General Industry

Lufthansa Headed for Worst Pilot Strike on Hard-Line Pay Stance

By Publications Checkout
Lufthansa Headed for Worst Pilot Strike on Hard-Line Pay Stance

Deutsche Lufthansa refused to give in to pilot demands for a higher wage offer, with their union now set to extend a walkout to Tuesday and Wednesday this week making the current conflict the longest ever protest by cockpit crews at the German airline.

Pilots at the mainline Lufthansa brand will strike on short-haul services on Tuesday and expand the protest to also include intercontinental flights on Wednesday, the Vereinigung Cockpit union said after a Sunday meeting with management ended without progress. Including the four days of strikes last week, the protest is set to be the longest in the company’s history, surpassing an four-day walkout in March 2015.

"There still is no negotiable offer from Lufthansa, so the industrial action must continue," union spokesman Joerg Handwerg said in a release on Sunday.
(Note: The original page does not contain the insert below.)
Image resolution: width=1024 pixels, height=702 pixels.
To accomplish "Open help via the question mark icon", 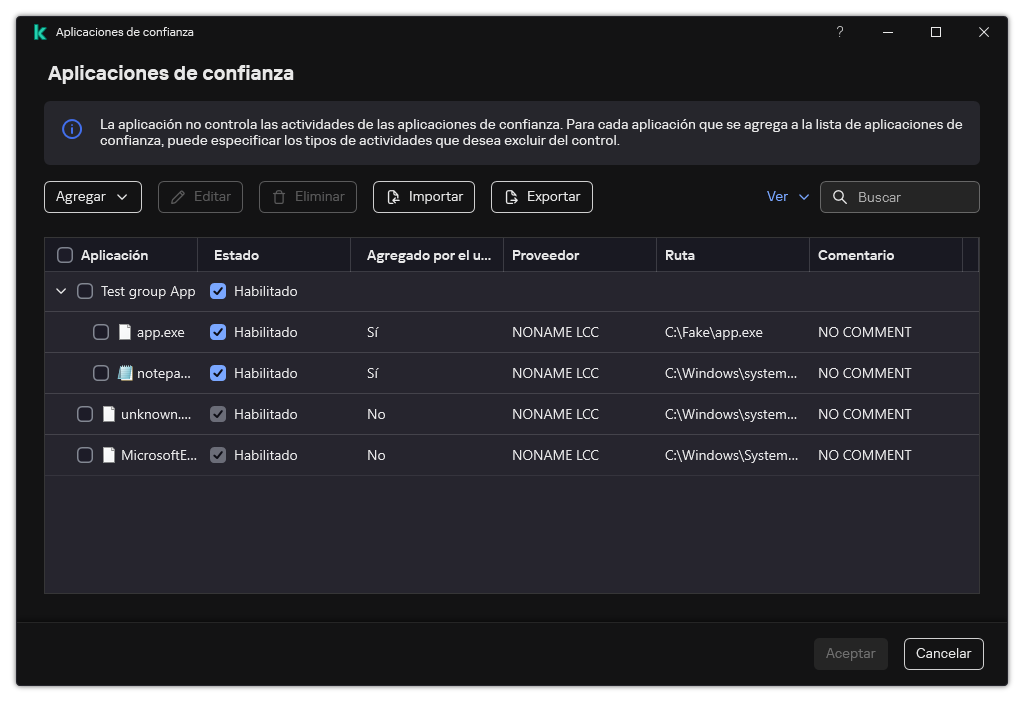I will (x=839, y=31).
The current protest has so far led to about 2,800 flight cancellations, disrupting travel for around 350,000 people. If the strike continues as planned, it may cost the airline about €45 million euros, based on estimates from the company. Lufthansa said it will publish details about the impact of Tuesday’s and Wednesday’s protest by 2 p.m. in Frankfurt on Monday.

Wage Gap

A long-running spat over wages, working conditions and the role of discount unit Eurowings within the group escalated last week after Chief Executive Officer Carsten Spohr sought to block what started with a single-day walkout. When a Frankfurt labor court dismissed the case and an appeal failed, Vereinigung Cockpit retaliated by extending the protest. The CEO has refused to cave in to wage demands as he seeks to trim costs to weather intensifying competition from budget rivals such as Ryanair Holdings.

Vereinigung Cockpit is seeking a 20 percent raise for its members spanning the period from 2012, when the last accord expired, through 2017, equivalent to 3.7 percent a year. Lufthansa has offered 2.5 percent for a six-year period, and last week reiterated its willingness to lift that to 4.4 percent plus a bonus payment, provided the pilots agree to concessions in retirement benefits, seniority bonuses and other perks.

Further escalating tensions, Spohr responded to the extended strikes last week by reviving a two-year-old legal case seeking 60 million euros ($64 million) in damages from the union related to an earlier walkout. Vereinigung Cockpit called the move an attempt to destroy it.

Lufthansa has said the protests cause about 10 million euros in damages on days when both continental and long-haul flights are affected. The airline has had to book 4,000 hotel rooms for stranded passengers and set up 400 camp beds at its Frankfurt hub for people due to catch connecting flights. Meanwhile, with Christmas just four weeks away, extended protests could hurt forward bookings into the busy holiday season.